Thank you for the shout out and wonderfully kind words. You brought up so many topics I can relate to – I hope I can capture it all with my reponse!
First of all, I would have been freaking out at that convention! Especially if most of the meals were meat-centric. That really surprises me. I figured Foodbuzz would be more with the times and feature more veggies. When I travel to things like that, I have the hardest time coordinating dinner locations with other people. They always want to eat things I don’t! And it is totally okay to eat whatever you want, but a steak house? Come on.
We are meeting friends for lunch on Saturday and they offered to cook. I immediately told them I am vegan and will bring a dish. I hate not knowing what is in food, like in your roast and potatoes example. I just want to put the best stuff in my body, and save time for treats!
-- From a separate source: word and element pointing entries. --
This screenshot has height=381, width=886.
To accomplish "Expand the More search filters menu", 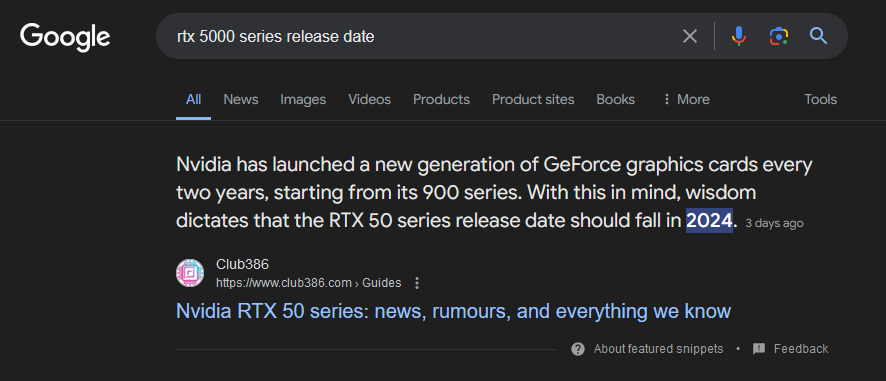I will [685, 99].
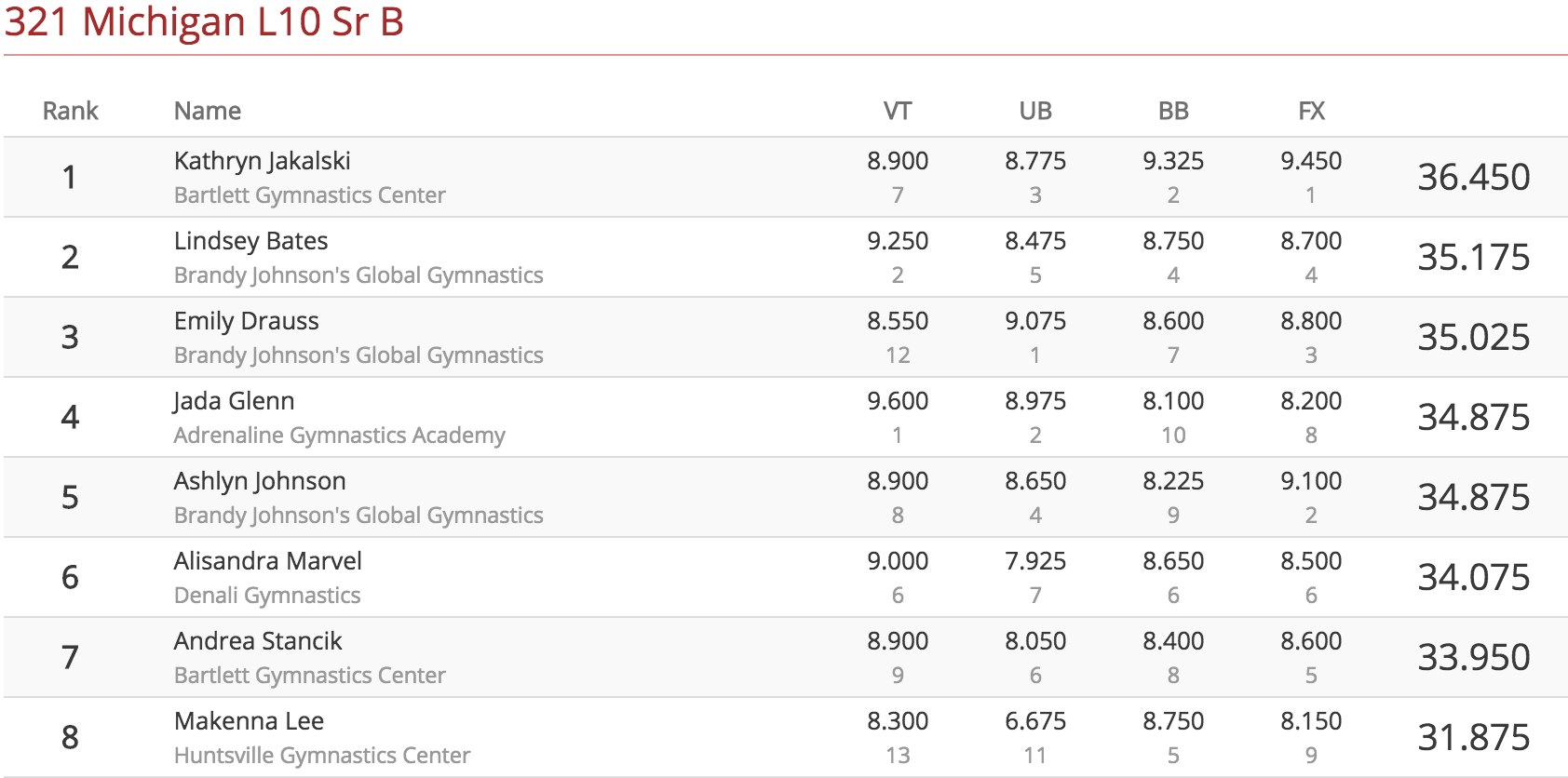Image resolution: width=1568 pixels, height=778 pixels.
Task: Open Ashlyn Johnson's result row
Action: coord(785,497)
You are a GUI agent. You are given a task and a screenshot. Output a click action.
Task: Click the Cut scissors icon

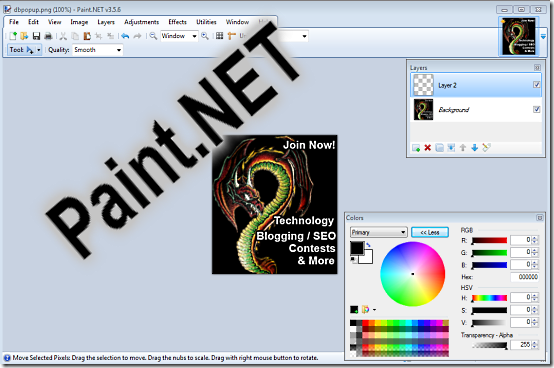click(x=63, y=36)
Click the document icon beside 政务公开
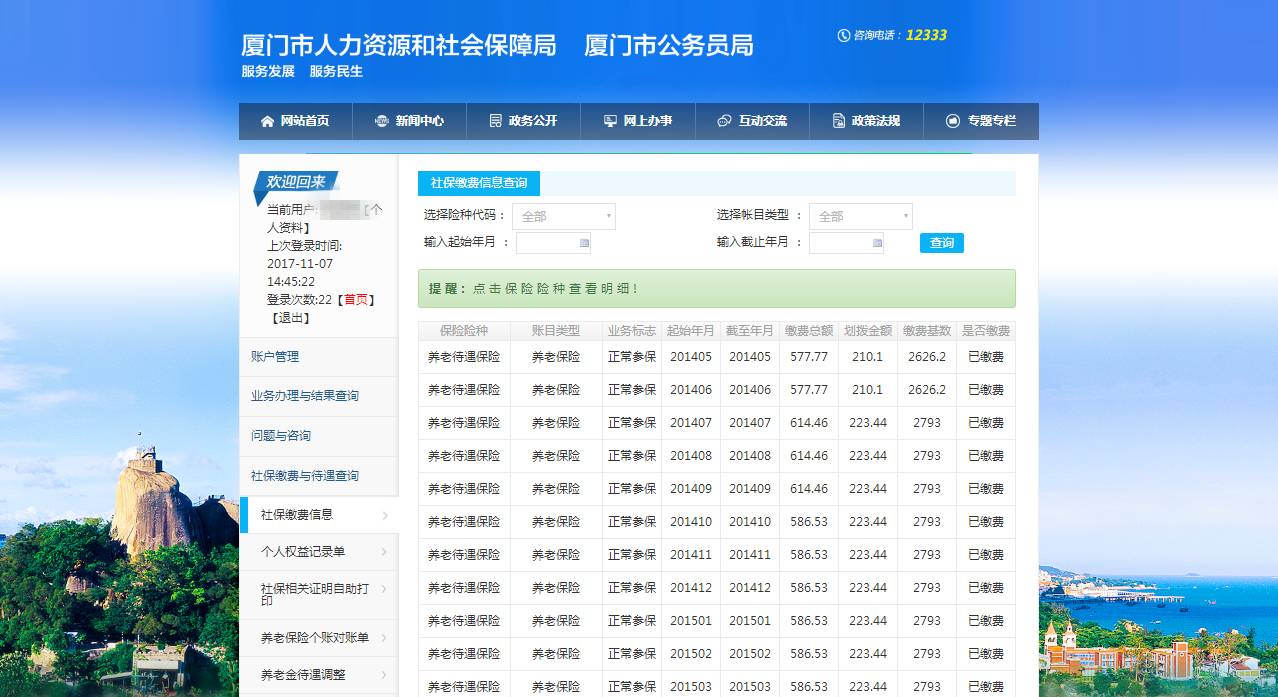 495,121
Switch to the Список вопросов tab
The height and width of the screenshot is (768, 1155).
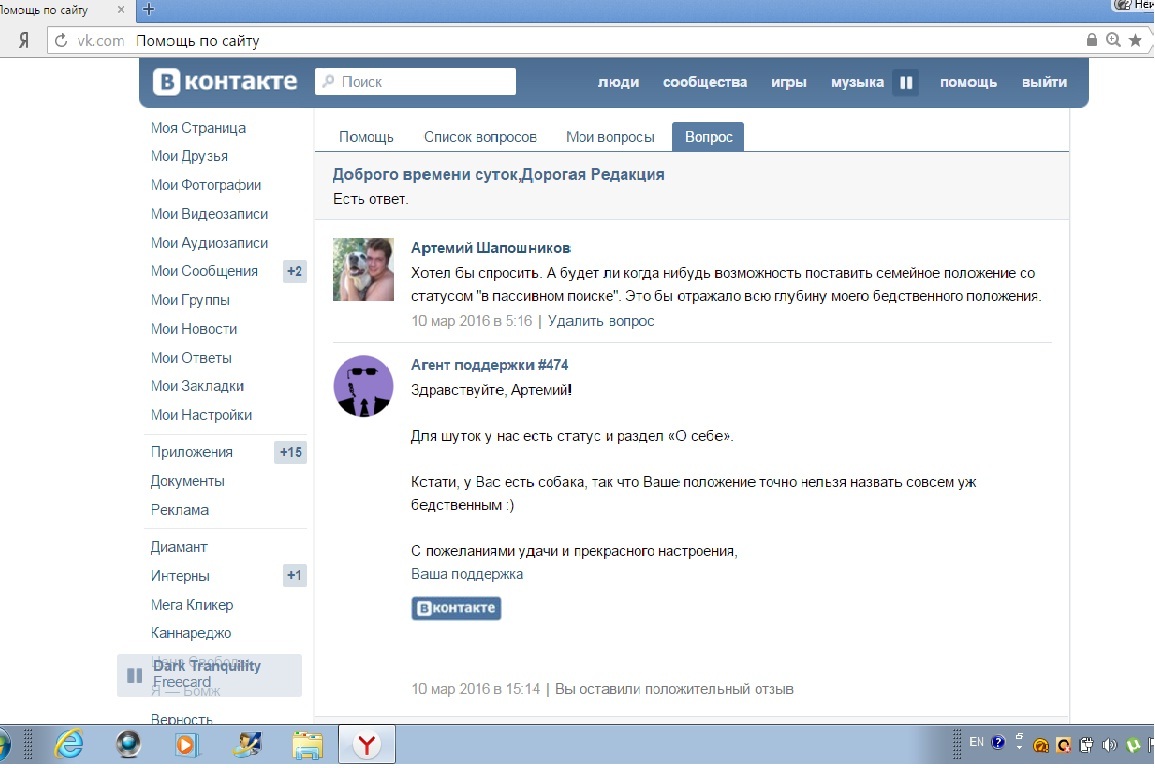pyautogui.click(x=480, y=137)
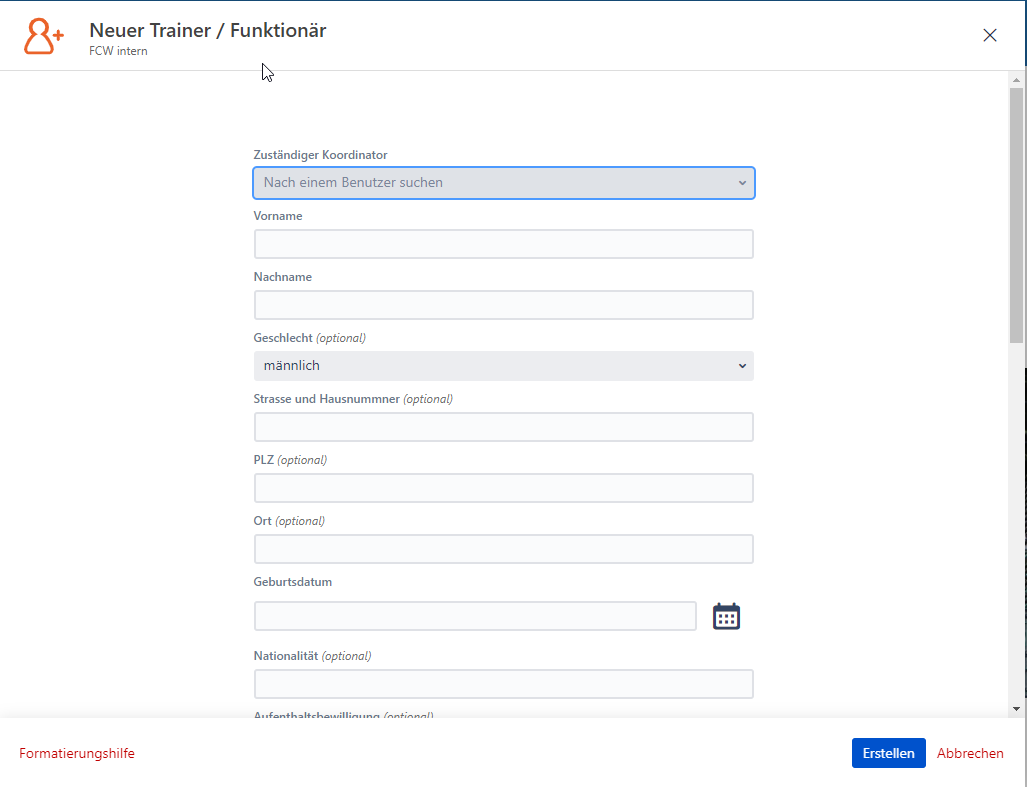
Task: Expand the Zuständiger Koordinator user search dropdown
Action: tap(504, 183)
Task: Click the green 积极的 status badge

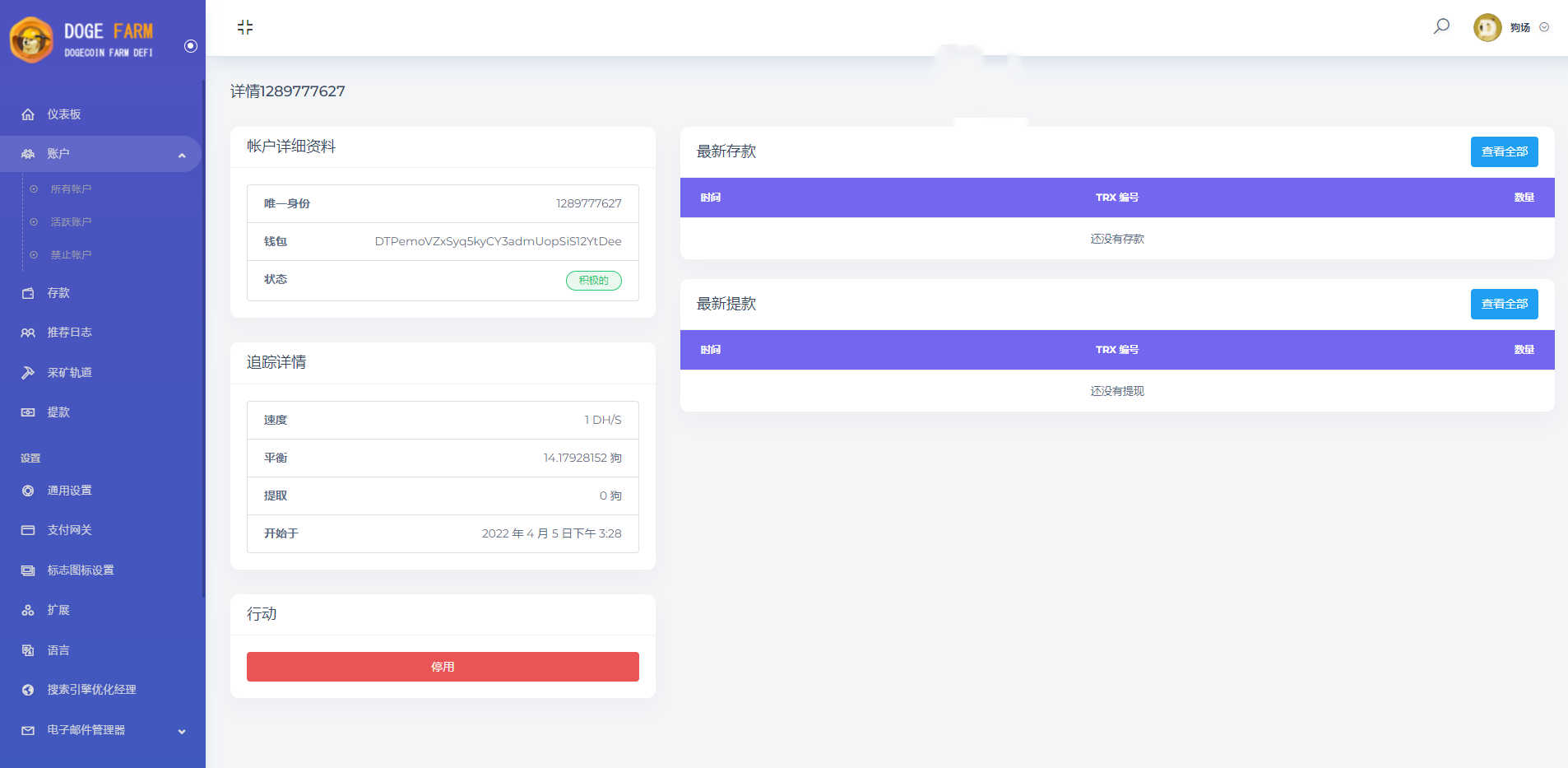Action: coord(593,281)
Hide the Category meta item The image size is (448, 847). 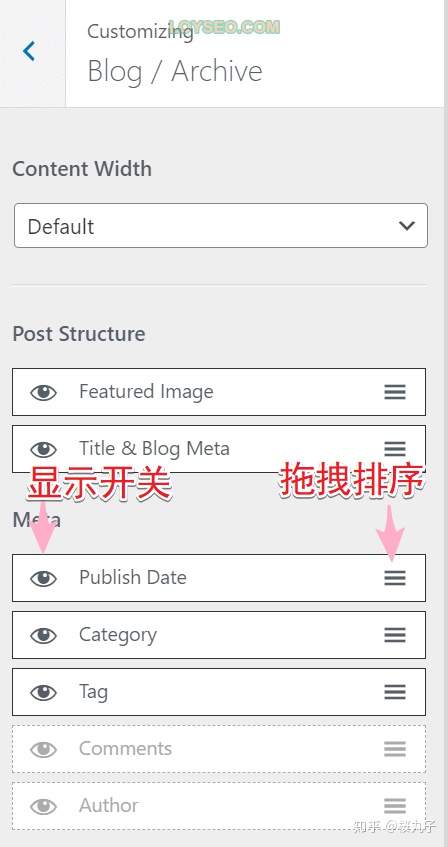(x=43, y=635)
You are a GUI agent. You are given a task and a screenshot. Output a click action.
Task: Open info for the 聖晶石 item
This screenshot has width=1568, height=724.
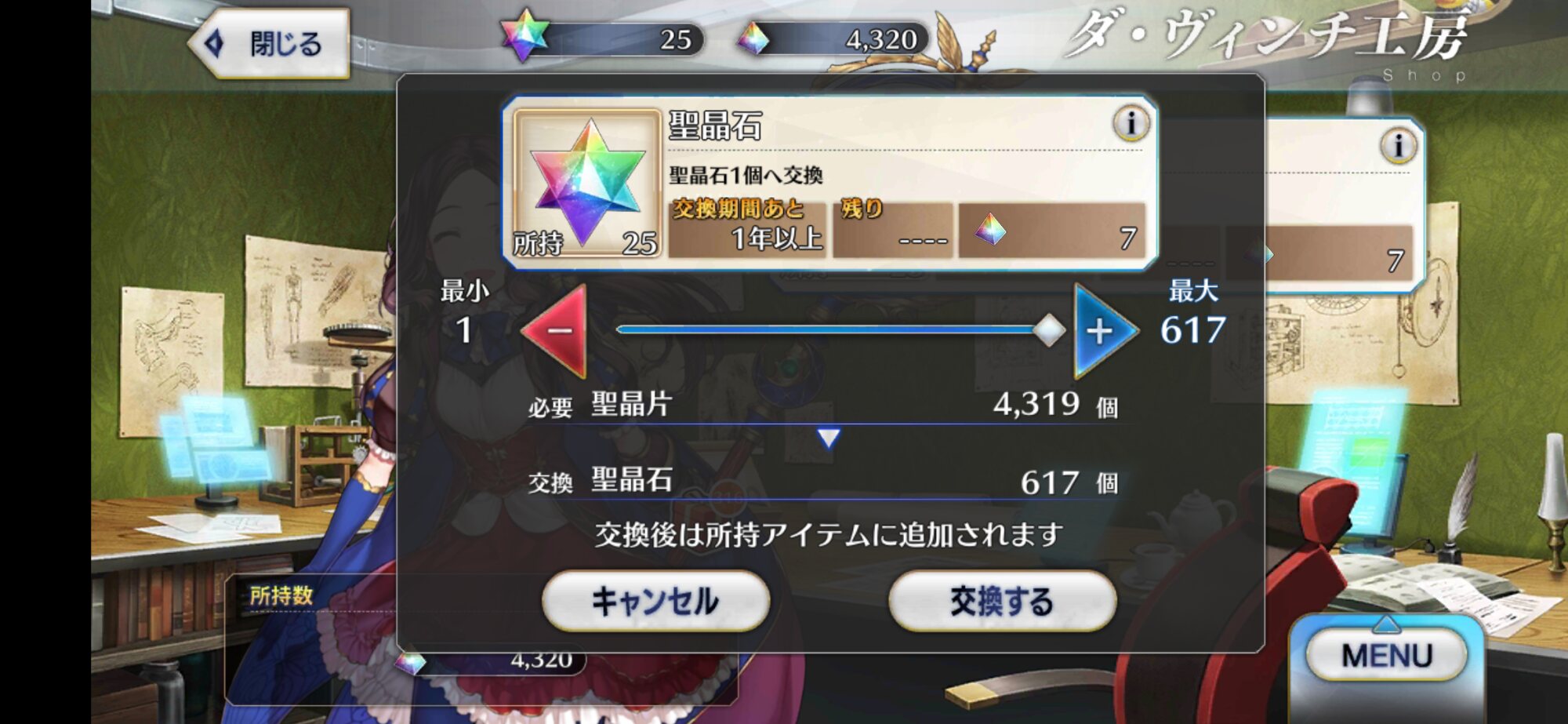coord(1131,123)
Traveling should not mean all treats all the time! So many people look forward to that though, so they come to expect it.
I think it is alright to bring food and tell someone you won’t eat something. But, let me share this. My family came to visit in Nov. (mom, dad and grandma) and my mom brought all of her own food to make even though I told her I had meals to make… it was strange. She just decided in her head what she wanted and couldn’t let it go. I understand that – thinking of something and wanting to do it, but she didn’t even discuss it with me! (And she is not on any special diet). I was a bit upset that she wanted to make her own food without talking to me. So, I would just advise on talking to the person about it!
Oh. And it is totally all about control. I think that is why I have been doing well without binge eating lately is because I am in my own home. We will see how this weekend goes.
I am sure I forgot to say something. Ugh.
You know me, it’s all about what type of travel it is. If it’s international I put aside all my regular habits and get engrossed in the culture as much as possible. It’s just the way I like to be.
I know what you mean about the sources of meat though. This is a big topic for us right now. We are developing some different beliefs that those around us don’t have. When we eat out at places that we would typically not choose we try to go vegetarian. But when you are with family, it’s a bit different. We haven’t had too much of an issue thus far. Personally I think being both open, yet kind and understanding is the best policy.
I’m not going to comment on all the questions but I’ll comment on a couple of things.
With respect to having dinner at friends, if your eating requirements are quite specific and the invite comes from someone who has no ideas about your eating requirements then I’d tell the invitee that I’d bring a salad (or something I am willing to eat). I’d eat what I could but meat and dairy are two biggies that don’t shock many people.
For eating out when I’m working, depending on where it is I either shop locally and get fresh things (sometimes tricky when you are in the downtown of a city). If it isn’t possible to do this, I do ask for specific things if I know they will be serving food at meetings. I haven’t had any problems with this. Some of my requirements come form allergies so that is a good “excuse” to eat a certain way.
Let me give you a view from the otherside. I eat crap 24/7 but I am working on that. I totally respect anyone who is trying to eat better. When I invite people over to my house to eat if I don’t know them well I would ask specific questions about foods they will/won’t eat. I would never be offended is someone brought their own snacks or something they prefer to eat.
If you were staying with me I would specifically purchase items I knew you would eat.
If you are my friend I would understand and respect not only eating times (I MUST have food or my blood sugar bottoms out) and make accomidations and ensure it is user friendly to you my friend and guest.
That being said, you are always welcome at my home, I would not want it to cause any anxiety. Speak up and tell me if you can’t/won’t eat it. I will still like you and I just might learn a few things and I would adjust and improve my diet – at least for the time!!